Les Deux Amis follows up your previous short film La Règle de trois (2011) where the same trio of actors appeared…
“My producer suggested I should write something light-hearted, starting from the short. The idea was to delve into the friendship of the two male characters. Similar mechanisms can be found in both friendship and love, sexuality left aside, of course! Strong cohesion, desire, jealousy, are among those. I had in mind The Moods of Marianne by Alfred de Musset in which I acted a few years before. I very much wanted to make a sort of Claude Sautet low-budget B movie! In Sautet’s films, characters are well rooted in society, my characters, on the contrary, are outsiders. They only belong to this world through their feelings.”

The film takes place in an almost unreal, nocturnal Paris. Is it because you wanted to escape from all the clichés attached to the city? 

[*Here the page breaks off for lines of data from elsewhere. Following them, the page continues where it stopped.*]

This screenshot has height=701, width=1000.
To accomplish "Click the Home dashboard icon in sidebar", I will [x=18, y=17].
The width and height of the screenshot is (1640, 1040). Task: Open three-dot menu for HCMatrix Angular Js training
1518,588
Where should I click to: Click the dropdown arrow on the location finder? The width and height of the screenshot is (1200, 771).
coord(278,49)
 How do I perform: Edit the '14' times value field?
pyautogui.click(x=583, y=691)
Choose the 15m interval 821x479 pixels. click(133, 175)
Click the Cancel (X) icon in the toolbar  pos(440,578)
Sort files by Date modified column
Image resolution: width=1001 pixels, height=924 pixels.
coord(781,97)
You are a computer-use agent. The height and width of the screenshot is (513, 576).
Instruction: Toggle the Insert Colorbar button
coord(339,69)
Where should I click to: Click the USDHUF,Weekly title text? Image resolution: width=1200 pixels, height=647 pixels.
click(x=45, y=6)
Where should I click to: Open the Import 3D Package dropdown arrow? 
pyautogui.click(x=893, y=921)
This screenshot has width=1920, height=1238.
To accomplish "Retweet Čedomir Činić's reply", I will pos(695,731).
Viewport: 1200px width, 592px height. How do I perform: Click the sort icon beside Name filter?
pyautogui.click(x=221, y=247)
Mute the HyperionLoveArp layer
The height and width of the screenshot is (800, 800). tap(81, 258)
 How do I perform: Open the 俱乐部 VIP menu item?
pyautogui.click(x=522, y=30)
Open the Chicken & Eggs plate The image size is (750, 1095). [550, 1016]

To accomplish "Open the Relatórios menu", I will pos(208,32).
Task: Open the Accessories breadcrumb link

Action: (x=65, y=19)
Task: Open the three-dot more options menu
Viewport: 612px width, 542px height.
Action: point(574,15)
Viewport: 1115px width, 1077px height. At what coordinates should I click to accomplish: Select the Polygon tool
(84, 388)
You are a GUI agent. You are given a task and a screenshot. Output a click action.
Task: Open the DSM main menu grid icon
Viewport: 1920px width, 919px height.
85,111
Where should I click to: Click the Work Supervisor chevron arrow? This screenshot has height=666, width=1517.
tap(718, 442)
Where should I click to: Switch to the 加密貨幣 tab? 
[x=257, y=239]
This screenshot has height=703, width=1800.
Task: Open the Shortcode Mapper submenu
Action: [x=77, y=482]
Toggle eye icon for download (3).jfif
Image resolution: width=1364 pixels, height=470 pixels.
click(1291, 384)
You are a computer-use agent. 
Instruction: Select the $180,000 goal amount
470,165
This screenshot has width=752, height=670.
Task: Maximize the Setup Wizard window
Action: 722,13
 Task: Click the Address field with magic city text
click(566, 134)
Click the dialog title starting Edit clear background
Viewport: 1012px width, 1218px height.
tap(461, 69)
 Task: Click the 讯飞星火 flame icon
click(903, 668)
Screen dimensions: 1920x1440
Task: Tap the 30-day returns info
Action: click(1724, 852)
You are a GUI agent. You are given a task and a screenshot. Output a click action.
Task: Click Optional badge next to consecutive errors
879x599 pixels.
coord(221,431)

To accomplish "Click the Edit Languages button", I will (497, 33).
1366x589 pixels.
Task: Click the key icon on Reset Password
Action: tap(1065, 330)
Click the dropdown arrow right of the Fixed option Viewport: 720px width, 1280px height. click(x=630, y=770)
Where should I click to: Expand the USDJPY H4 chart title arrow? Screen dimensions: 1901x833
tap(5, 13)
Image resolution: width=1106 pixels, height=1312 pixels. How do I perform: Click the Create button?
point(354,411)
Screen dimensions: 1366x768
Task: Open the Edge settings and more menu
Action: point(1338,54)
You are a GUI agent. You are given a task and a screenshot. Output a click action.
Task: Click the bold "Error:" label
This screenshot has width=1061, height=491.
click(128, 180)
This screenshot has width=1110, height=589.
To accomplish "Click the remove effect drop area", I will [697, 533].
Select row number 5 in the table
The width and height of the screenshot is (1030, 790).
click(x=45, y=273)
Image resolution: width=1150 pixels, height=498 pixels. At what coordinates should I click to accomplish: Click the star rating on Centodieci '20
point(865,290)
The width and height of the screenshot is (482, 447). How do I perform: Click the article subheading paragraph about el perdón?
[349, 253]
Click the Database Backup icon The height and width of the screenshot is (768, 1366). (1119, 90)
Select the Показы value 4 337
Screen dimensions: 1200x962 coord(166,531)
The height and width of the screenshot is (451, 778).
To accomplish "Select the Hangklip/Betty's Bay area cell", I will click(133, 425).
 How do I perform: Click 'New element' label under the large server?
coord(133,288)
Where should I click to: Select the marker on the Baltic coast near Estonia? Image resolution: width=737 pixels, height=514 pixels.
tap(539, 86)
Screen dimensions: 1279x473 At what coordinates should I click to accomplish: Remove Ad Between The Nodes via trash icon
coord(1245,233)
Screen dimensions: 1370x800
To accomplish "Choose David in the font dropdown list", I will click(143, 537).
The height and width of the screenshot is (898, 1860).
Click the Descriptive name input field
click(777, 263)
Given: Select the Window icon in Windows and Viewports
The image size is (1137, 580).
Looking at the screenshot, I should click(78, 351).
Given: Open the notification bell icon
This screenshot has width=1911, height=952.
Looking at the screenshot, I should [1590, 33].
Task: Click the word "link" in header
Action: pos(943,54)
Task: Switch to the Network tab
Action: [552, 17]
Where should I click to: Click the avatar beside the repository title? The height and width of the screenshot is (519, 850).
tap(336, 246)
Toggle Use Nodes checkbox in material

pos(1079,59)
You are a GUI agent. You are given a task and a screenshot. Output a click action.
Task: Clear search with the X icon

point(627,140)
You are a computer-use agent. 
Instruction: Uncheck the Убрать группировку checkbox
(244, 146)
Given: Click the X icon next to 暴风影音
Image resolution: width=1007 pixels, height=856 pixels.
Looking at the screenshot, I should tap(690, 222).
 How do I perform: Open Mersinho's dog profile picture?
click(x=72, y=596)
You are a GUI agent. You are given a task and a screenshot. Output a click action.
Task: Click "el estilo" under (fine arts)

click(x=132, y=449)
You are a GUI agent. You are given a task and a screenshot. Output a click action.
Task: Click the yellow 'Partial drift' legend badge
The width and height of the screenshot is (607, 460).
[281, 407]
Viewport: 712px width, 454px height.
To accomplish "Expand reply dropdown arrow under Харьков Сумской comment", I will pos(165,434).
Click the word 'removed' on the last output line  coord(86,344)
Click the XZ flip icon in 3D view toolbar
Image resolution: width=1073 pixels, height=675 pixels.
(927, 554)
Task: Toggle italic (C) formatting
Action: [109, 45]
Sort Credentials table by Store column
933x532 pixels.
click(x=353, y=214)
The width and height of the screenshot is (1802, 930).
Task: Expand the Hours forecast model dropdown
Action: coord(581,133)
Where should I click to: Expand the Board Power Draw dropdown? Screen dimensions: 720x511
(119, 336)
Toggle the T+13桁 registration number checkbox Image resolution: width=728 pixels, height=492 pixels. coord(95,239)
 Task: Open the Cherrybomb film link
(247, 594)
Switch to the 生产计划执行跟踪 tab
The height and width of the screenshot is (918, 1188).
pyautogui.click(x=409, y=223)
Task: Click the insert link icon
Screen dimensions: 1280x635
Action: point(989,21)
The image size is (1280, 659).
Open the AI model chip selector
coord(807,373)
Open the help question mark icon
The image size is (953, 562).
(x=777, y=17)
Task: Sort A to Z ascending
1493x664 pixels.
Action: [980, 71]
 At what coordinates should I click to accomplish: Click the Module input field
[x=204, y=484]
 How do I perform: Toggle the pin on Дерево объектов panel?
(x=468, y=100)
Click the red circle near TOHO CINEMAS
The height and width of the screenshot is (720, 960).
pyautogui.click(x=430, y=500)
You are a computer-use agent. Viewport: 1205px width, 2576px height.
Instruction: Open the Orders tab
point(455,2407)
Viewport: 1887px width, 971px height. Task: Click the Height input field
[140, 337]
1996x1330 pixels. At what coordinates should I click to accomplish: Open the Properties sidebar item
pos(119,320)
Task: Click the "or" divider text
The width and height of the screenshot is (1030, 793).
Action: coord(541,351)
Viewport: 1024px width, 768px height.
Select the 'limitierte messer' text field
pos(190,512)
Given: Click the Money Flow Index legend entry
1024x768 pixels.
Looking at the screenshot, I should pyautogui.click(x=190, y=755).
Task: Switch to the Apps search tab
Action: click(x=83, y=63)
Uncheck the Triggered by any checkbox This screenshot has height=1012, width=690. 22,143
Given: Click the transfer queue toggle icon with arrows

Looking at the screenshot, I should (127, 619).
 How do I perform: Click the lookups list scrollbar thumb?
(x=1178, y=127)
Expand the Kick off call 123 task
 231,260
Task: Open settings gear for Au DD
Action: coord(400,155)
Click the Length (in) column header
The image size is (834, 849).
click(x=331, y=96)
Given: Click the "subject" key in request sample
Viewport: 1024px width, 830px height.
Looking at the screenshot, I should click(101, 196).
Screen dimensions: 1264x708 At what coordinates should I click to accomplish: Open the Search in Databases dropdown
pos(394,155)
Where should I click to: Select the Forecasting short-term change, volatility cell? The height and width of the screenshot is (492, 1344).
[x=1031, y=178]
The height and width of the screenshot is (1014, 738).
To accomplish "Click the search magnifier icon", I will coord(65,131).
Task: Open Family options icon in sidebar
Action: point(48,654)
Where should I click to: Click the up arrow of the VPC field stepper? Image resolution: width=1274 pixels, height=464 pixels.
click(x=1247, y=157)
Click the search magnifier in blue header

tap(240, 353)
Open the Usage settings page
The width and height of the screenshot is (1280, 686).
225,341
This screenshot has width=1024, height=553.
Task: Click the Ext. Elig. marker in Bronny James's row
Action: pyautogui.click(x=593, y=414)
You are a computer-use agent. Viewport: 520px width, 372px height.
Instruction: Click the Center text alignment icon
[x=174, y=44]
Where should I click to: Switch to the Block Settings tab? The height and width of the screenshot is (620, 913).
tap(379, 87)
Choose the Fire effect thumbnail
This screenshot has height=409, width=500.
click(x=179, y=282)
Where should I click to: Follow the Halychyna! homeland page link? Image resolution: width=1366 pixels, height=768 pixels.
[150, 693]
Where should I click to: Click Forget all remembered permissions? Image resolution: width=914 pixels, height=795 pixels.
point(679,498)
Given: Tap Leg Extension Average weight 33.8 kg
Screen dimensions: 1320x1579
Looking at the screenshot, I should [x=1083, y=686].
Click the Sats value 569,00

“Parisian architecture is so powerful that it may sometimes overshadow the actual story. Being a Parisian myself, I didn’t want to make a celebration of the city, on the contrary, I searched for odd, unidentifiable places. Aesthetically, Paris by night was a choice I made because you can see it in the ‘80s, in such films as Rendez-vous by Téchiné, for instance. Feelings are always feverish in this film…I love that!”

Was it obvious that you would play in your own film?
“Choosing the actor who wrote the film is taking somebody who rehearsed for three years. It is an advantage, even though the danger is that of constant control. But on the other hand it may be hard on the other actors. Vincent used to say: “Don’t look at me playing, just play!”